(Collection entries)
-- -- --
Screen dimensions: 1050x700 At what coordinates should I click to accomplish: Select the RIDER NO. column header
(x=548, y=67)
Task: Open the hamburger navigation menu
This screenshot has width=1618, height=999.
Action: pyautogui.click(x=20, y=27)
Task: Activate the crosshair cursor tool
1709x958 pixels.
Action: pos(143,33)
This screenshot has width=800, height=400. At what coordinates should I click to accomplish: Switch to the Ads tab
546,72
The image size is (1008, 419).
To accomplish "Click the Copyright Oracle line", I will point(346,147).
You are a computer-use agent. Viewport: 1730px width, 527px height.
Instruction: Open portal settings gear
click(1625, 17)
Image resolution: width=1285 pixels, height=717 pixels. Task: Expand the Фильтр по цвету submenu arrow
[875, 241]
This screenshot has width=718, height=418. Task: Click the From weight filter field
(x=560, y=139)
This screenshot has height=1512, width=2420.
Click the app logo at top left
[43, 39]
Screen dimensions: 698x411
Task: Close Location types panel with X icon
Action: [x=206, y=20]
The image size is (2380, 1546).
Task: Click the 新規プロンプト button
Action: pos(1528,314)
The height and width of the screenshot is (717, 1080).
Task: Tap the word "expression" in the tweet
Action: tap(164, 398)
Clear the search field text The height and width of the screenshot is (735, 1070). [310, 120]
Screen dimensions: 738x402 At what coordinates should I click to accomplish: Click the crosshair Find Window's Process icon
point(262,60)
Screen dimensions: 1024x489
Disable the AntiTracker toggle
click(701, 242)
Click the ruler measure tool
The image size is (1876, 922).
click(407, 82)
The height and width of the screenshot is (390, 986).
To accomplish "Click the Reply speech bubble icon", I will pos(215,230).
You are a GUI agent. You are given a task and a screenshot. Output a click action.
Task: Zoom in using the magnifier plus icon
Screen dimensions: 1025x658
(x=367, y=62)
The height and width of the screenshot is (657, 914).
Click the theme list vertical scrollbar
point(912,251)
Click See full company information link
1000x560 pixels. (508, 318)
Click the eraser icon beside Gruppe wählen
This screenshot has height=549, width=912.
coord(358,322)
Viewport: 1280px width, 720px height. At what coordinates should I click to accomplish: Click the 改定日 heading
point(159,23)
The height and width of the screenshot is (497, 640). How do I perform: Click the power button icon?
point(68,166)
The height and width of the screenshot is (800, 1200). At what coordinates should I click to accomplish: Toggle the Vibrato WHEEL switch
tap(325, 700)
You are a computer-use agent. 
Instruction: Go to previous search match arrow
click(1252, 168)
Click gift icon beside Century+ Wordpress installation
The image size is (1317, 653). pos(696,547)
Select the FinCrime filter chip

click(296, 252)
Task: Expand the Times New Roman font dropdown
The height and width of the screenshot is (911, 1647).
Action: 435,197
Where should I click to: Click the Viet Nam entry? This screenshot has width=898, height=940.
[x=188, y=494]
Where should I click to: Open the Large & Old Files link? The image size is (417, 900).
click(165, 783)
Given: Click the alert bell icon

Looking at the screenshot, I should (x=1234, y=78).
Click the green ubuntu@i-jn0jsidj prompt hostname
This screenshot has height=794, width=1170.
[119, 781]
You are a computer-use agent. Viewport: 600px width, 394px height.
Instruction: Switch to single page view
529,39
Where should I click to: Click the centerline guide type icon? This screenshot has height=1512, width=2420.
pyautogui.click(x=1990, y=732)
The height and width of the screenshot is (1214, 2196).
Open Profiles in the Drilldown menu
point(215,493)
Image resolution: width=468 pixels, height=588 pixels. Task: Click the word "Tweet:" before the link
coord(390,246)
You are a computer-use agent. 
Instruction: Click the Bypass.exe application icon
-- -- --
• [TASK PROMPT]: Repeat the rows from the line containing "This screenshot has width=718, height=418." through the line containing "(x=560, y=139)", keeping both of those lines.

• [RESULT FOR THIS EXERCISE]:
This screenshot has width=718, height=418. Task: Click the From weight filter field
(x=560, y=139)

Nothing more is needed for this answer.